As for St. Roch, indeed, more common than St. Germain, but again my argument rested on the acceptance that the word GRAAL being intentional. If it was, only then was I questioning the use of Roch, as Roseline seemed a better candidate, for the reasons expressed. Indeed, the reference to the leg exposed is quite right, but as I said I didn’t want to go into much detail. I assume you are not a Mason, as in the rituals, you are set in the lodge knee bare and breast exposed. But the breast exposed is due to a dagger being pressed or pointed to your chest. Forgive me if I am incorrect, I am working from memory of images I saw ages ago of St. Roch, that in his legend he had the mark of the Cross on his chest, and that is why when he is depicted his finger is ‘pointing’ to his chest.
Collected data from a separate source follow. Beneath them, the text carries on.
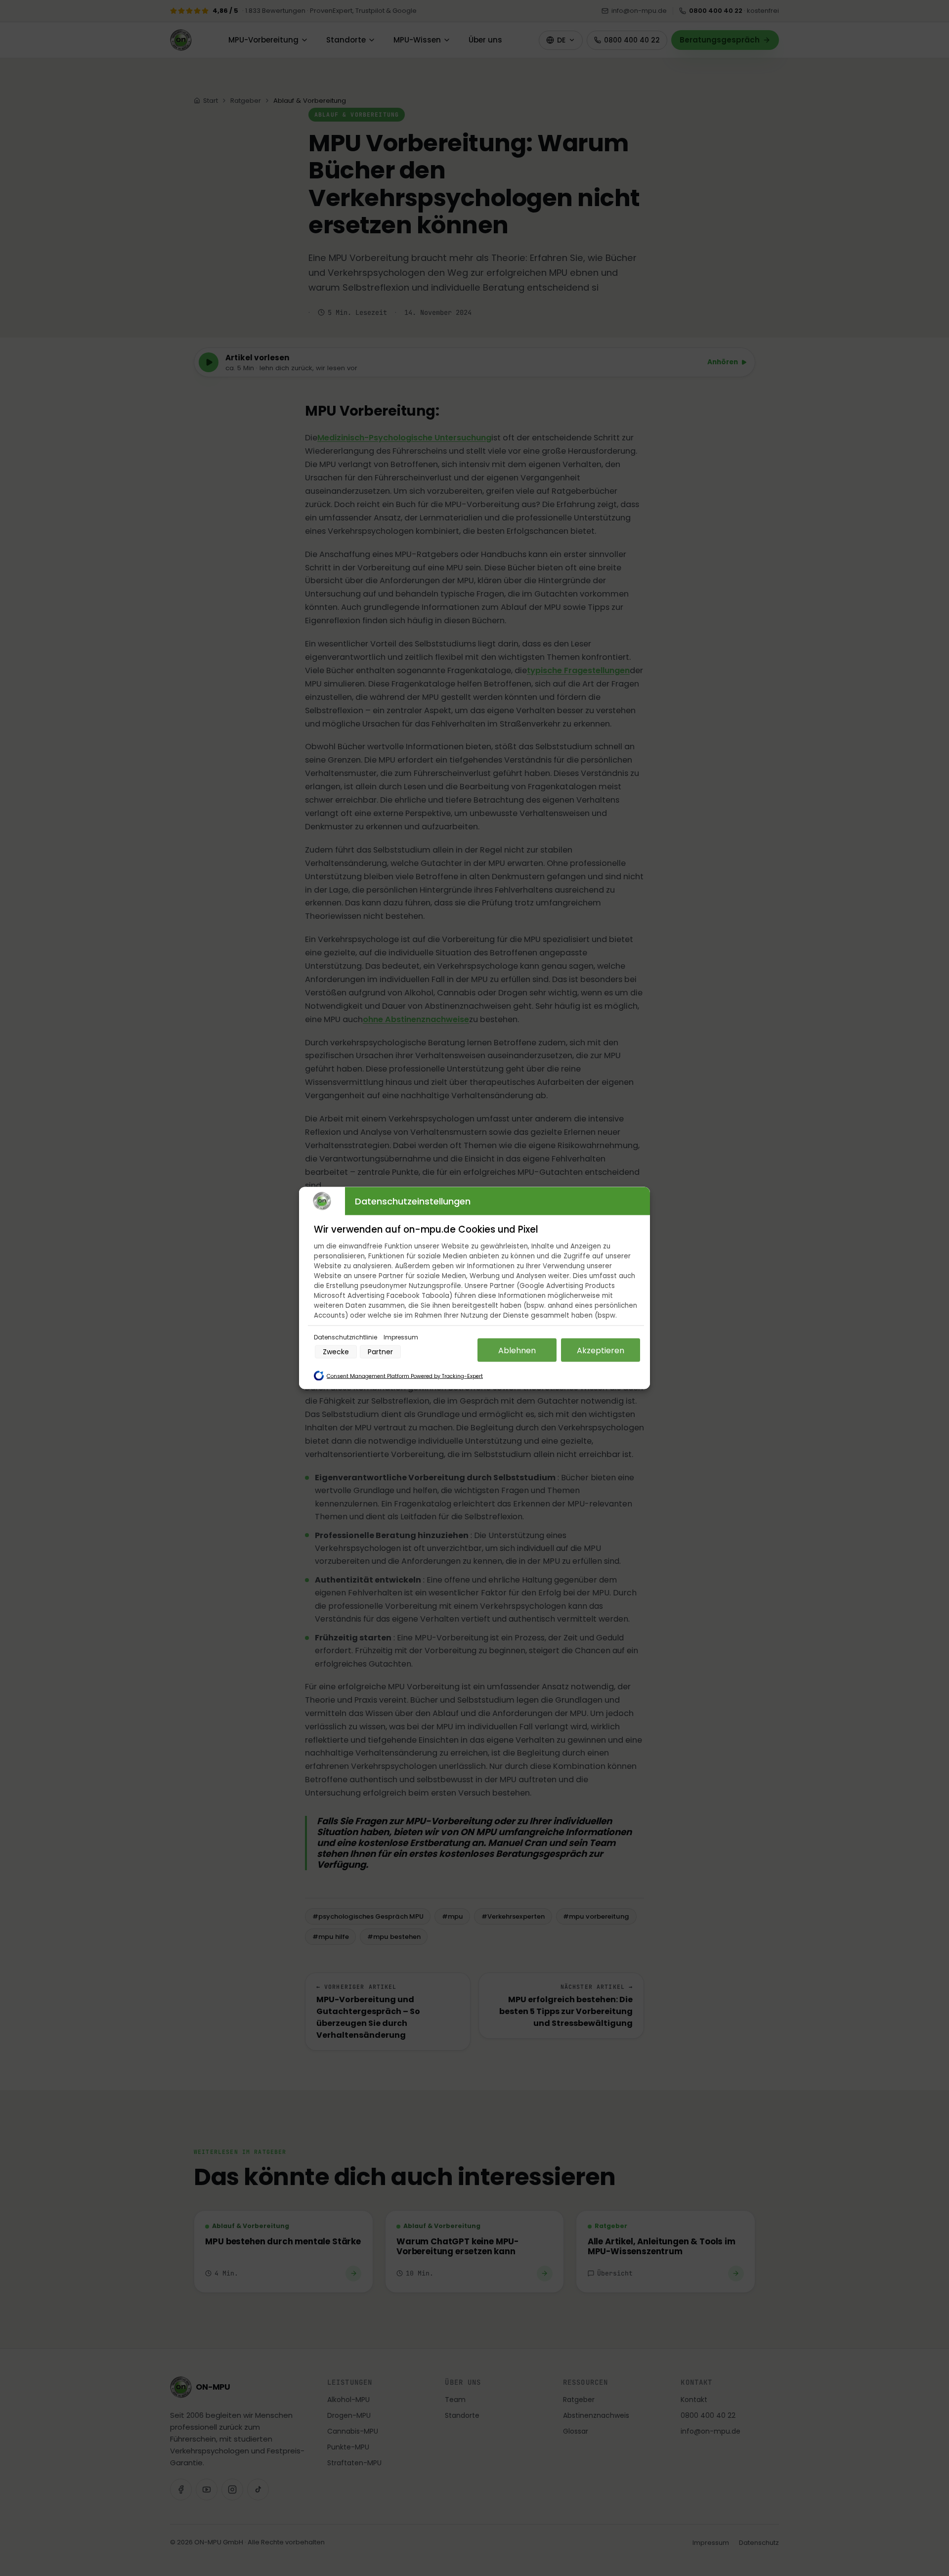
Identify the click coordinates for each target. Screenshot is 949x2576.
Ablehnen (517, 1350)
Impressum (401, 1337)
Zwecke (336, 1352)
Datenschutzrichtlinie (346, 1337)
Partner (380, 1352)
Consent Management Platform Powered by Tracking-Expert (405, 1376)
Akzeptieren (600, 1350)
I was under the impression that it was common practice, especially in Catholic churches, that the statues of figures were clearly defined, so that the populace could easily define the character. As you say, how was St. Germaine, meant to be portrayed, as she should be as a Shepherdess. If that is true, and Sauniere is meant to be a well versed Catholic Priest and aware of the depictions of Saints. Why is the statue of St. Anthony the hermit all wrong?
The statue name plate describes the figure as St. Anthony the Hermit. The only Saint that this title goes to, is also known St. Anthony of Lerins. Whose feast day is the 28th December, and at first glance the statue appears to depict him, with his special pilgrims staff. Although, when you look again, there is a pig and the bottom of his statue? Just as Sheep appear to assist in identifying St. Germaine, and a Dog is used to assist to identify St. Roch, why has St. Anthony the Hermit been depicted with a pig. The only St. Anthony to be depicted with a pig is St. Anthony the Great, whose feast day is the 17th January. Although he was a hermit, he is not known as St. Anthony the Hermit, that title was St. Anthony of Lerin. But this can’t be St. Anthony the Great, as he hasn’t got his classic ‘Tau’ staff, or his commonly depicted Black Cloak and ‘T’ shoulder symbol. I suppose it is possible that the store were Sauniere ordered his statues from had run out of St. Anthony the Hermit statues, and sent a St. Anthony the Great one instead, just changed the staff and painted him differently. Either way, Sauniere, a Catholic Priest, should be aware that St Anthony the Hermit does not have a pig as a symbol.
Again, I am sincerely asking if this is wrong, that is why I am here? And I am genuinely sorry if I have caused offence to you.